Monday, October 13, 2008

Don't Ask For It If You're Not Going To Follow It...

Well, now that my contest has been sqwash by "Movie Buff Diana" before it could even get going, I have to write something. (Congrads again to Diana. I'm glad someone else shares my Audrey fetish too!)

In a previous post, I had done a little "Write to Know" section. I had posted a "Whatcha wanna to know about women" offering on a Men's Health Forum.(which I now avoid like the plague. Those guys are really weird) I got lots of replies and posted my answers. One of the questions was:

Why do women tell us their problems and not want answers or solutions?

To which I answered: Because we already know the answer.

I'm starting to think the same of men.

As I have previously stated, I've always been one of those people that unintentionally instills the worst case of T.M.I (Too Much Information) in others. I myself fall into this category. But, I'm pretty selective about my audience. I think it's because I know how they feel. Many people, after knowing me only a few minutes, suddenly catch a bad case of word vomit and begin spilling their guts to me about everything. And I do mean everything. I was recently treated to a conversation about a yeast affliction and there was no bread being baked in this story. I had only met this gentleman 2 minutes before. I haven't been able to eat yogurt since. (he told me that's what he was using to cure the problem)

Just this past week, I have become the sounding board for a guy going through a crazy relationship. I am always willing to help people thru their problems. So, when he started pouring his heart out to me, I sat back and listened. Recognizing typical female nasty behavior, I offered the sage advice of, "She is toying with you. DO NOT CALL HER. DO NOT ANSWER THE PHONE WHEN SHE CALLS YOU. Do not text, IM, email, sky write, give hand signals or telepathically contact her. Let it be. You guys have broken up 3 times in the past 2 weeks. You need to take a breather and let it cool down."

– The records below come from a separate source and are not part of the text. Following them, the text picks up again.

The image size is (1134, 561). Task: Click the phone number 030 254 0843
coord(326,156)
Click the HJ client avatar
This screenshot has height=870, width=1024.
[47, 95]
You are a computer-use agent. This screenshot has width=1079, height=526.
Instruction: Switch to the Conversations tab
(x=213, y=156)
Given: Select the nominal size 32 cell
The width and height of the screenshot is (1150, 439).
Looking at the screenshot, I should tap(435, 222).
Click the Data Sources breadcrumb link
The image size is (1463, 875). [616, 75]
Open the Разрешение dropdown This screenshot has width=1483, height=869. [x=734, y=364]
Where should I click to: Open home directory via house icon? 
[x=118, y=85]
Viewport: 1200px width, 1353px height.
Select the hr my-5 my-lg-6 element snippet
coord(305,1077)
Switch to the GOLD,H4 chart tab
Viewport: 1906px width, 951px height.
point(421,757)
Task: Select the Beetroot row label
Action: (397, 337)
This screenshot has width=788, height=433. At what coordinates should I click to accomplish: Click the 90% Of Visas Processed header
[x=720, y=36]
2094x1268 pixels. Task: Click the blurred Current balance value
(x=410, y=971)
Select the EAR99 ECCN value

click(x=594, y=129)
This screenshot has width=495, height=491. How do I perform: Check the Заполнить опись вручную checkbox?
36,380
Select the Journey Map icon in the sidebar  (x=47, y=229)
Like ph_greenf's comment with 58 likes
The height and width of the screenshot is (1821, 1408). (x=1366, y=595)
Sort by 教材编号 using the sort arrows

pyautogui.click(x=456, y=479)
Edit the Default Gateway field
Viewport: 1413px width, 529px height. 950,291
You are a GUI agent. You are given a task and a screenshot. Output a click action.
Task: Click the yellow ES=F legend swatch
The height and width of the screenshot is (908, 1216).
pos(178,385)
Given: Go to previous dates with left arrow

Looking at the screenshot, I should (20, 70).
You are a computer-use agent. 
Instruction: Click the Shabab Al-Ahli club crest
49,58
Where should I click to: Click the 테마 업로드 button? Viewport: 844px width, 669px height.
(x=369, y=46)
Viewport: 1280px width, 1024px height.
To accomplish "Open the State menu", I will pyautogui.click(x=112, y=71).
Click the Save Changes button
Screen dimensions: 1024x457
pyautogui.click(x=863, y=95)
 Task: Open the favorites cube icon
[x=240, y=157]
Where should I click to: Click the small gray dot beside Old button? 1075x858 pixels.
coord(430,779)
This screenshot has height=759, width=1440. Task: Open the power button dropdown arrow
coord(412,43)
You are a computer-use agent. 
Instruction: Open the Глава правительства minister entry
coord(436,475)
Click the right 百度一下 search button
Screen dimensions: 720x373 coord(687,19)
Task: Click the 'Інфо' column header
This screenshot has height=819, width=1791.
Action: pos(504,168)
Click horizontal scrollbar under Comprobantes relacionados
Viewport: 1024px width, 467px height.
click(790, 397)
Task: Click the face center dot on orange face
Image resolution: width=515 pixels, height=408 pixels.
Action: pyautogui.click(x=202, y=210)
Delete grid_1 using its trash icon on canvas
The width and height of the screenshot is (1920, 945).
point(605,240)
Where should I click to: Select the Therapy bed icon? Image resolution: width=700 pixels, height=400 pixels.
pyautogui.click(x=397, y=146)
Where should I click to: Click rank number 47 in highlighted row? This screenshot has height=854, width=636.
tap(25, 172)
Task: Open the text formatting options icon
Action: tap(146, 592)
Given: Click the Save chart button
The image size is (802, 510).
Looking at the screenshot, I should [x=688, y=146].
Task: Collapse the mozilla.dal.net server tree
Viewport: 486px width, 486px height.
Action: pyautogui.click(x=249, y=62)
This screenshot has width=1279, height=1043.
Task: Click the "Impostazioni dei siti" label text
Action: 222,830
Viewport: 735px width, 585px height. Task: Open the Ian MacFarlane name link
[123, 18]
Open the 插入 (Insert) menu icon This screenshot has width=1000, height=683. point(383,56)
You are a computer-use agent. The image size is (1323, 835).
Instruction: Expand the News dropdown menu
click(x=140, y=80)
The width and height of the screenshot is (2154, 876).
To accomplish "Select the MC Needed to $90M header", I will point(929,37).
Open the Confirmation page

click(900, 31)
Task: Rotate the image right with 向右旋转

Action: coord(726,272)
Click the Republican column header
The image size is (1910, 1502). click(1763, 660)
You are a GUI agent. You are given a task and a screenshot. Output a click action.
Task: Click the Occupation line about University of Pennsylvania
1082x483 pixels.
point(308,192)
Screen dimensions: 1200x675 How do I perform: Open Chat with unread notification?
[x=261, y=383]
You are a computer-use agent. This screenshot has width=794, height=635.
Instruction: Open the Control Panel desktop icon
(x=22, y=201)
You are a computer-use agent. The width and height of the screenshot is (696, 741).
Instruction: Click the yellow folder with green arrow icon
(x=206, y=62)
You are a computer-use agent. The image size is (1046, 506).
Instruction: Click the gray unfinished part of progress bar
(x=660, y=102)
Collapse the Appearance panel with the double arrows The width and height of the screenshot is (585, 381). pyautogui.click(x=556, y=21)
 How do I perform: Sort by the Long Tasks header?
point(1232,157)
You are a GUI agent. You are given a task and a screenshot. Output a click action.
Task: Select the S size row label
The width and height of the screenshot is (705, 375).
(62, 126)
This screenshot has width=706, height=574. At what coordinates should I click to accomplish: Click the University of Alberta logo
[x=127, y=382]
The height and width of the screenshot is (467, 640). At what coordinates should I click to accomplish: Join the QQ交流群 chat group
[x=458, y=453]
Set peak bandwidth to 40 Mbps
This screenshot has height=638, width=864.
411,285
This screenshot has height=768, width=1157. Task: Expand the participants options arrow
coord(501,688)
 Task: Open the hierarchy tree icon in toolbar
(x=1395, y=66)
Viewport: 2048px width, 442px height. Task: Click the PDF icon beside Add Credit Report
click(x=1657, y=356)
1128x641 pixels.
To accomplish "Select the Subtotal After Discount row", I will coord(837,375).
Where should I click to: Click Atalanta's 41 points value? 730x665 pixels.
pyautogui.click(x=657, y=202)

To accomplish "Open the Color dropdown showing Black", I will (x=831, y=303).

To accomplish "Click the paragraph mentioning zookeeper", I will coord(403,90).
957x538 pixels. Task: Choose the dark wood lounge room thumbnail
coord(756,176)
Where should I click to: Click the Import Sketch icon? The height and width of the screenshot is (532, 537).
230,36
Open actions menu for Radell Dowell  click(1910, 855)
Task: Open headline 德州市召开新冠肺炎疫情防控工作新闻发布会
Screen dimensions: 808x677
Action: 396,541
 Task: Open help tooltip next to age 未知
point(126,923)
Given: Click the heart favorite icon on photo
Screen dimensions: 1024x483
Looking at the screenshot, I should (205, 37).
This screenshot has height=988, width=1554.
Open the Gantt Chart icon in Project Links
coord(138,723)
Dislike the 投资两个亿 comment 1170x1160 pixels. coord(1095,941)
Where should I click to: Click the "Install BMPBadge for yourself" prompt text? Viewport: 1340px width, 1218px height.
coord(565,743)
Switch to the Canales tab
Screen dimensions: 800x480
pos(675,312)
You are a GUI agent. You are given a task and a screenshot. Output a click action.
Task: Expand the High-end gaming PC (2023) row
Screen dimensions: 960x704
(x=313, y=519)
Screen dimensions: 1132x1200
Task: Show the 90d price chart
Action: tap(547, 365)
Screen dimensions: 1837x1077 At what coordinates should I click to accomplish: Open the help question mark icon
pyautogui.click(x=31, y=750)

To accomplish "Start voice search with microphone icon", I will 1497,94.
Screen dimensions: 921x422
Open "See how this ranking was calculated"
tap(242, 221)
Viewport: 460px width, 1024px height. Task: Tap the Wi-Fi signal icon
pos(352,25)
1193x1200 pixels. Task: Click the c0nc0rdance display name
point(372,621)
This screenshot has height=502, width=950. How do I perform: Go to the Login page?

Does he listen to me? Nooooooooooo. He does the exact opposite and now things are crazier than before.

I'm not one of those gals that coos and awes when someone is going thru a relationship problem and seeks my advice. I will give you straight, no bullshit answers. I'm much better at a guy having a problem with a girl than girl having a problem with a guy. Guy to girl is easy. I am a woman. I know women. Women are evil, conniving, vicious creatures. We play mind games, we toy, provoke, use sex as a weapon and will twist a situation around. I know this because I (shamefully) have done these things before. (Mind you I was very young and stupid).

So, if a man asks me why a women is acting a particular way or wants to know how he can get positive results to a problem, I have at least a 98% chance of giving a correct answer. In this situation, I was totally dead-on balls accurate!

I'm going to start charging for my time. Do you think $100/hr is too much?


  1. $100.00 an hour is perfectly comparable to a therapist, it might even be cheaper. Sounds like a good rate to me.

  2. Are you in network with my insurance? I'll give you a co-pay.

  3. I second Diana's emotion. Charge him or at least get a good lunch out of it. :)

  4. Diana: Good to know! I don't want to be cheap! :)

    Badass: That is a good point. But, you're a doll. I'll give you a free session.

    Steenky bee: I will work for food...or shoes. first!

  5. I get people spilling their nasty guts to me in the first five minutes of meeting them. I think I make them nervous or something.

    I once had a woman tell me that she's got three kids but has been pregnant eight times in her life and that her father was a drunk child molester who shot himself in front of her. I think all I had said was, Hi, nice to meet you.

    No one takes advice, honey. They just get mad at you for making them feel like failures after they can't take action.